── PROVIDED RECORDS

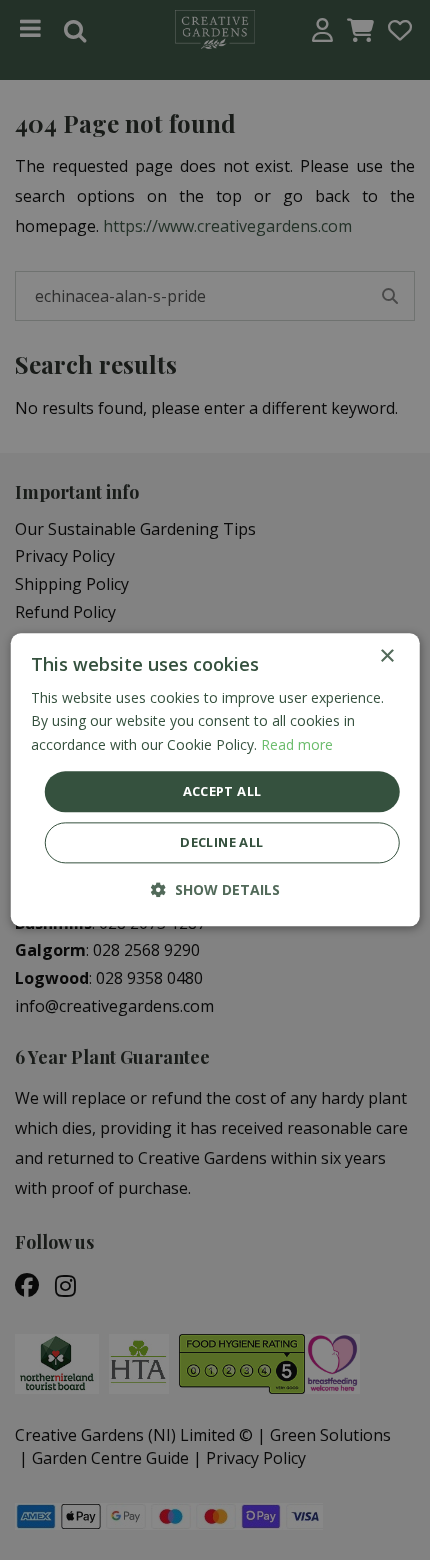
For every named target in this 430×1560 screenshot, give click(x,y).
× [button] (386, 656)
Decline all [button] (221, 843)
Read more (297, 744)
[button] (215, 890)
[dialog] (215, 779)
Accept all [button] (222, 791)
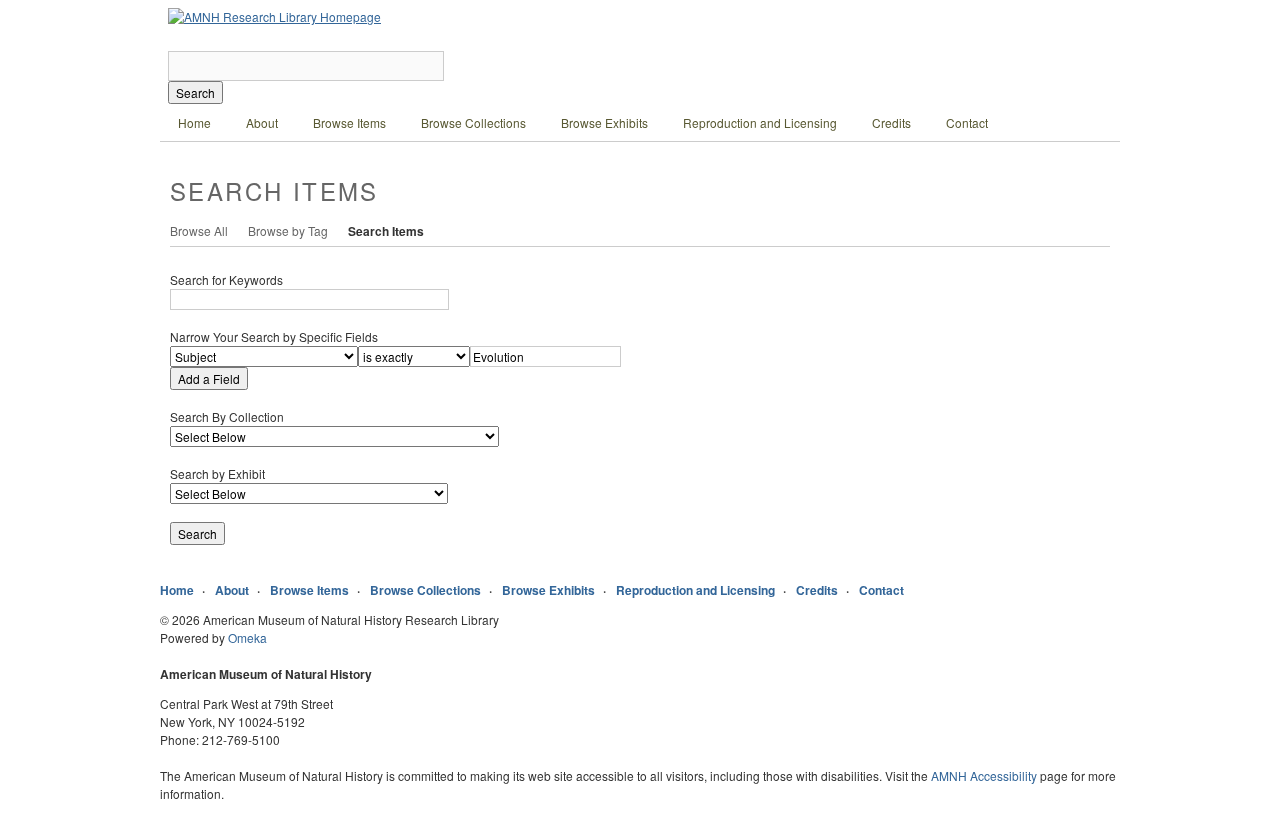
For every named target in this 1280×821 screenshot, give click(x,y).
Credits (891, 122)
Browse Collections (473, 122)
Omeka (247, 637)
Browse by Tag (288, 230)
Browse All (199, 230)
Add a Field (209, 378)
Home (194, 122)
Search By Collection (227, 416)
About (262, 122)
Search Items (386, 231)
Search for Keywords (226, 279)
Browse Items (349, 122)
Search (195, 92)
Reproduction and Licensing (760, 122)
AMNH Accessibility (984, 775)
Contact (967, 122)
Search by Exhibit (217, 473)
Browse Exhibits (604, 122)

────

Leave the pictures out, then output exactly the lines from the "[button] (386, 656)" line through the end of the records above, and no others.

× [button] (386, 656)
Decline all [button] (221, 843)
Read more (297, 744)
[button] (215, 890)
[dialog] (215, 779)
Accept all [button] (222, 791)
For every named target in this 1280×821 screenshot, give click(x,y).
Credits (891, 122)
Browse Collections (473, 122)
Omeka (247, 637)
Browse by Tag (288, 230)
Browse All (199, 230)
Add a Field (209, 378)
Home (194, 122)
Search By Collection (227, 416)
About (262, 122)
Search Items (386, 231)
Search for Keywords (226, 279)
Browse Items (349, 122)
Search (195, 92)
Reproduction and Licensing (760, 122)
AMNH Accessibility (984, 775)
Contact (967, 122)
Search by Exhibit (217, 473)
Browse Exhibits (604, 122)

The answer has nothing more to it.